# Any recoveries besides CWM in the works?



## botero (Jun 8, 2011)

Does anyone know of any recoveries besides CWM being worked on? CWM has been treating me right ever since I began with Android, but for the GNex it is just not right. It jumps all around. Occasionally it disables menu buttons for no reason. The text is pretty darned small. Basically, it just isn't as nice to use as it was for my other android devices. I would kill to see TWRP 2.0 for our phone and I know it is being worked on, but does anyone know if anything else is in the works as well? Also, what recoveries have you guys used in the past that you are dying to see make their way to the GNex?


----------



## PaulG1488 (Dec 16, 2011)

TWRP is awesome also miss Amon RA from my good ol G1 days

Sent from my Galaxy Nexus


----------



## MFD00M (Aug 31, 2011)

I ditched CWM long ago (until i got the GN), nothing against it. I just liked some of the features of other recoveries. But the only other two I've used were AmonRa, which was awesome on my OG EVO 4G. And TWRP 1.1 for my girlfriends OG EVO and my recently abandoned EVO 3D. TWRP is by far my favorite recovery.

I'd love to at least see an update to CWM to fix the button sensitivity.


----------



## RMarkwald (Oct 19, 2011)

MFD00M said:


> I ditched CWM long ago (until i got the GN), nothing against it. I just liked some of the features of other recoveries. But the only other two I've used were AmonRa, which was awesome on my OG EVO 4G. And TWRP 1.1 for my girlfriends OG EVO and my recently abandoned EVO 3D. TWRP is by far my favorite recovery.
> 
> I'd love to at least see an update to CWM to fix the button sensitivity.


+1, and the Back button disabled (or enabled?) if you hit up and down too much when you overscroll. Then hitting power to select just makes the text disappear until you turn off (or on?) Back button again...

Sent from my Galaxy Nexus using RootzWiki


----------



## jhankg (Nov 14, 2011)

The jumping around and the disabling of menu buttons is so frustrating. Come on Koush, we need an update!


----------



## psycho_maniac (Jun 9, 2011)

jhankg said:


> The jumping around and the disabling of menu buttons is so frustrating. Come on Koush, we need an update!


I agree I don't know why he hasnt looked at some of the other recoveries and implemented some of those features into his.


----------



## Dewguzzler (Jun 6, 2011)

I do miss amonra from my eris days however I would be interested in twrp nvr tried it and like most ppl here the disable enable back button is annoying when it likes to skip around quickly if you aren't careful it's hard enough that the vol buttons are on the left and power is on the right lol

Sent from my Galaxy Nexus using RootzWiki


----------



## shanetrain (Jul 24, 2011)

RMarkwald said:


> +1, and the Back button disabled (or enabled?) if you hit up and down too much when you overscroll. Then hitting power to select just makes the text disappear until you turn off (or on?) Back button again...
> 
> If you hold volume up/down when it disables the back button, it will re-enable.
> 
> Sent from my Galaxy Nexus using RootzWiki


Sent from my Galaxy Nexus using Tapatalk


----------



## beyondlife (Dec 30, 2011)

Objective: Copy the passage of the recovery thread from "## shanetrain (Jul" up to and including "it will re-enable.", editing it so that "overscroll" becomes "scroll too far".

Data shown:
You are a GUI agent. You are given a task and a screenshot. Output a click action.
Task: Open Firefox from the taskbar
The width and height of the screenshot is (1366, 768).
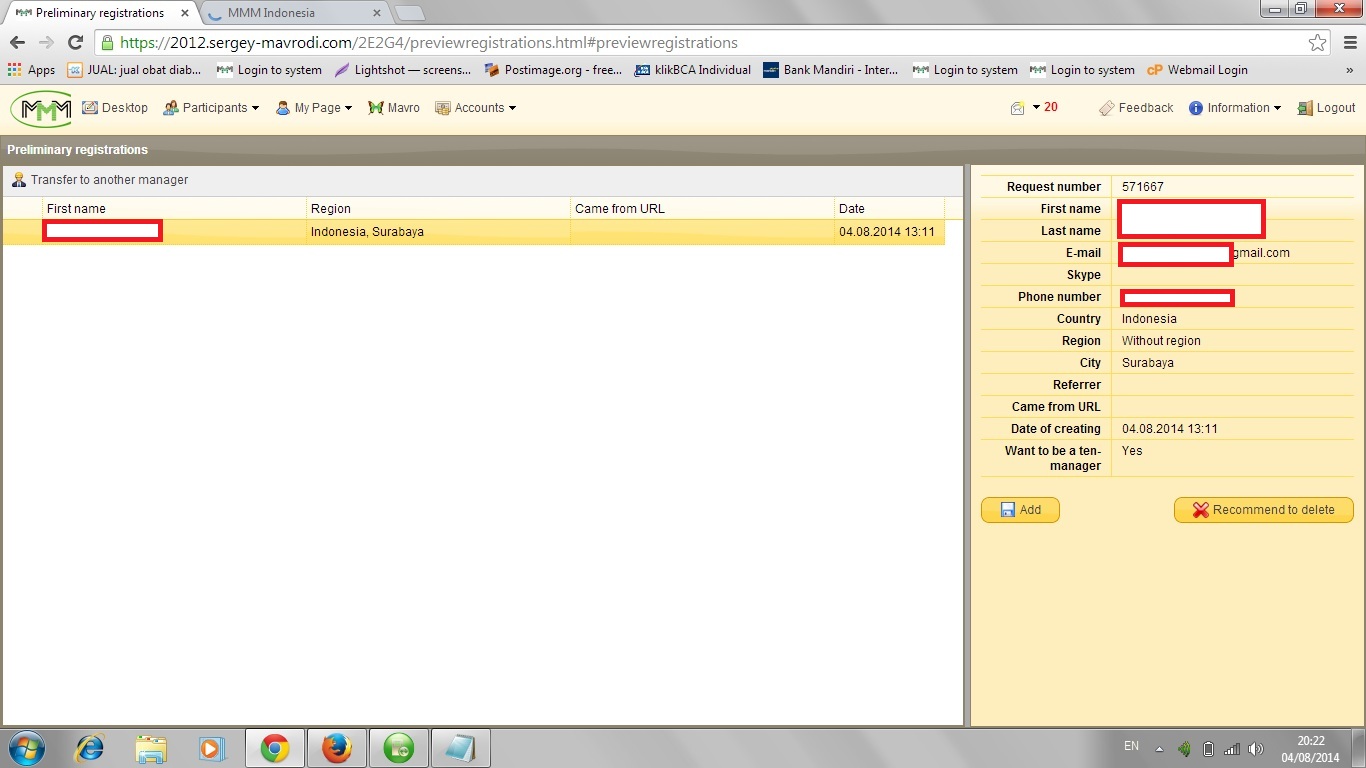337,748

Result below:
## shanetrain (Jul 24, 2011)

RMarkwald said:


> +1, and the Back button disabled (or enabled?) if you hit up and down too much when you scroll too far. Then hitting power to select just makes the text disappear until you turn off (or on?) Back button again...
> 
> If you hold volume up/down when it disables the back button, it will re-enable.